Typical results for 100 requests (from the Query Info pane):
Evaluating: XML source: 382.1 ms XSLT with caching: 711.05 ms XSLT without caching: 2486.53 ms
Evaluating: XML source: 449.66 ms XSLT with caching: 806.66 ms XSLT without caching: 2605.8 ms
Evaluating: XML source: 356.65 ms XSLT with caching: 744.69 ms XSLT without caching: 2580.29 ms
When running the script directly on the server, response time is obviously faster, but the ratio is more or less the same:
Evaluating: XML source: 282.46 ms XSLT with caching: 542.88 ms XSLT without caching: 1873.05 ms
Evaluating: XML source: 249.97 ms XSLT with caching: 492.76 ms XSLT without caching: 1703.14 ms
Evaluating: XML source: 281.98 ms XSLT with caching: 481.52 ms XSLT without caching: 1750.14 ms
I also adapted your test script to test the stylesheets in BaseX GUI on the server [2], measuring the difference without network/RESTXQ overhead (again series of 100 transforms):
Evaluating: Caching true: 343.3 ms Caching false: 1700.72 ms
Evaluating: Caching true: 329.14 ms Caching false: 1670.83 ms
Evaluating: Caching true: 277.98 ms Caching false: 1612.66 ms
Evaluating: Caching true: 316.73 ms Caching false: 1610.37 ms
All in all, caching stylesheets is about 3 to 4 times faster, similar to what you found. A marked difference, as expected, but not huge.
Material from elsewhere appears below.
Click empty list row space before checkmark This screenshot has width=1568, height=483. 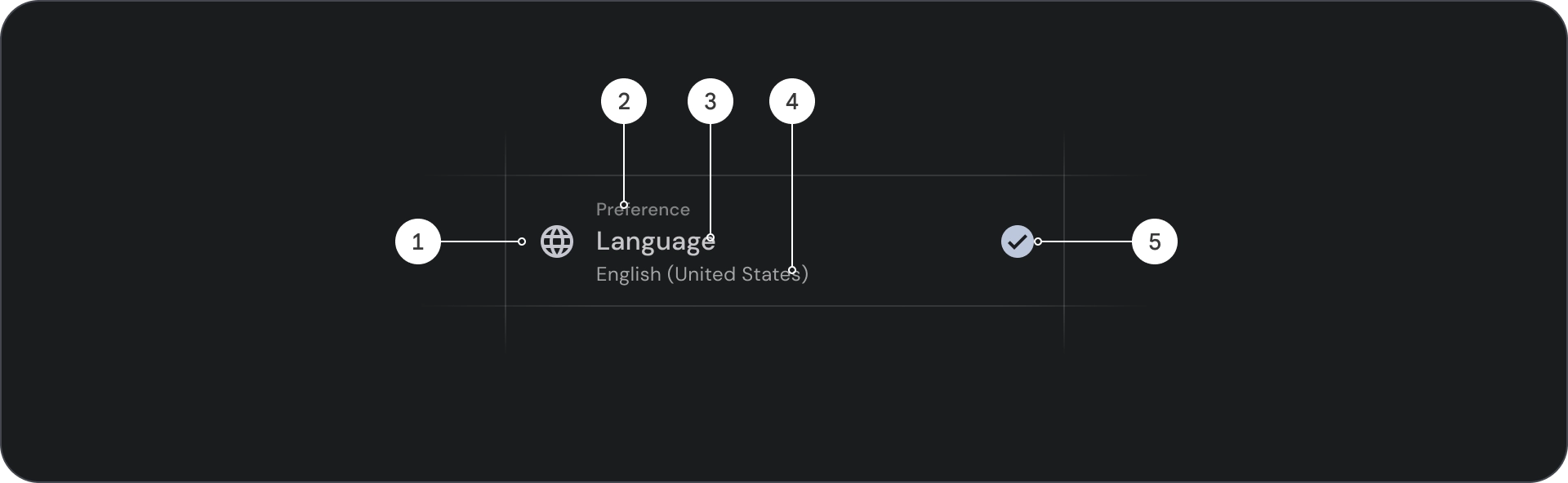(x=898, y=242)
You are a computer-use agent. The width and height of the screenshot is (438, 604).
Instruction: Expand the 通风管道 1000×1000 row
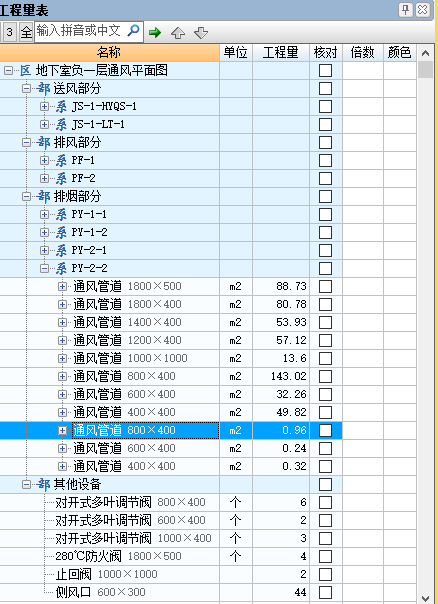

Maybe non-cached xslt transformations still benefit from some form of processor-level caching when called in a series of requests...? Initial loading times (after starting BaseX) are slower, but it quickly gets up to full speed after a few requests.
So is it worth it?
I definitely think it is.
In isolation the difference is small: say 7 ms vs. 25 ms for a single page. You wouldn't notice that over the Internet, but you might when the page generates several AJAX requests. In any case, it reduces load on the server, which could make a difference for websites with heavy traffic.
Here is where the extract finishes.